Warga RI Mulai Sulit Belanja, Kenaikan PPN Jadi 12% Harus Ditunda!

10 July 2024

Arrijal Rachman, CNBC Indonesia

10 July 2024

CNBC Indonesia – Rencana pemerintah untuk menaikkan tarif Pajak Pertambahan Nilai (PPN) dari saat ini 11% menjadi 12% pada 2025 sesuai Undang-Undang Harmonisasi Peraturan Perpajakan (UU HPP) harus ditunda. Bila tak ingin daya beli masyarakat makin melemah.

Hal ini diungkapkan oleh sejumlah kalangan ekonom, yang menganggap daya beli masyarakat saat ini tengah ambruk. Tercermin dari berbagai data setoran pajak yang jatuh, mulai dari Pajak Pertambahan Nilai Dalam Negeri atau PPN DN hingga pemasukan pajak dari industri perdagangan.

Sektor industri perdagangan yang memiliki porsi 24,79%, dari total setoran pajak nilainya hanya sebesar Rp 211,09 triliun atau turun 0,8% secara neto per Semester I-2024, padahal pada periode yang sama tahun lalu masih tumbuh 7,3%.

Sementara itu, Pajak Pertambahan Nilai Dalam Negeri atau PPN DN juga terkontraksi 11% secara neto dengan realisasi Rp 193,06 triliun. Porsi setoran PPN DN terhadap total penerimaan mencapai 21,60% atau menjadi yang terbesar di antara jenis pajak lainnya.

“Dengan asumsi indikasi pelemahan daya beli terjadi sampai dengan awal tahun depan, maka sudah seharusnya pemerintah mempertimbangkan untuk menunda sementara waktu penetapan tarif PPN yang baru,” ucap Ekonom dari Center of reform on Economics (CORE) Indonesia Yusuf Rendy Manilet kepada CNBC Indonesia, Rabu (10/7/2024).

Yusuf mengatakan, yang perlu dilakukan pemerintah saat ini ialah melakukan penyesuaian dari sisi belanja mengingat asumsi yang disusun dari APBN di sisi belanja juga mempertimbangkan kondisi ataupun kinerja dari sisi penerimaan.

“Sehingga akan ada potensi pemerintah harus melakukan realokasi belanja terutama kepada pos yang dianggap masih bisa ditunda atau belum diperlukan di tahun depan,” tegasnya.

Ekonom Institute for Development of Economics and Finance (Indef) Abdul Manap Pulungan mengatakan, naiknya PPN pada tahun depan juga sebetulnya akan memberi dampak buruk secara sistematis terhadap perekonomian Indonesia. Terutama mengurangnya likuditas di dalam negeri karena daya beli rendah dan tingkat bunga acuan tengah tinggi di level 6,25%.

“Kalau misalnya di ini naik lagi itu ekonomi masyarakat akan terpukul karena gini ini kan kalau misalnya PPN dinaikkan 2025. Jadi ini antara fiskal dan moneter sama-sama lakukan pengetatan kebijakan,” ungkap Abdul Manap.
*****
* **Uraian Tugas**: Kutip secara persis bagian artikel tentang kenaikan PPN, mulai dari kata-kata yang memuat "Sektor industri perdagangan" dan berhenti setelah "masih tumbuh 7,3%.". Data berikut tidak ada hubungannya dengan artikel tentang kenaikan PPN.
*****
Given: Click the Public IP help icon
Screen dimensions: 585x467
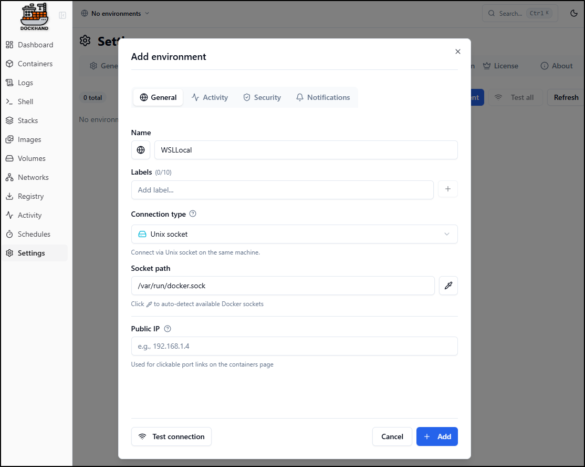Looking at the screenshot, I should coord(168,329).
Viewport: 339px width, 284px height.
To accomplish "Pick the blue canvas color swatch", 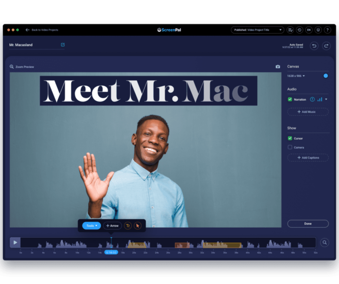I will (x=326, y=76).
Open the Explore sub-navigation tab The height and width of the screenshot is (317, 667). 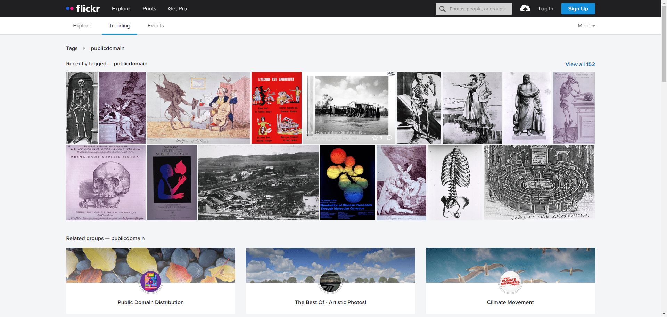[x=82, y=26]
*****
* **Jawaban Lengkap**:
Sektor industri perdagangan yang memiliki porsi 24,79%, dari total setoran pajak nilainya hanya sebesar Rp 211,09 triliun atau turun 0,8% secara neto per Semester I-2024, padahal pada periode yang sama tahun lalu masih tumbuh 7,3%.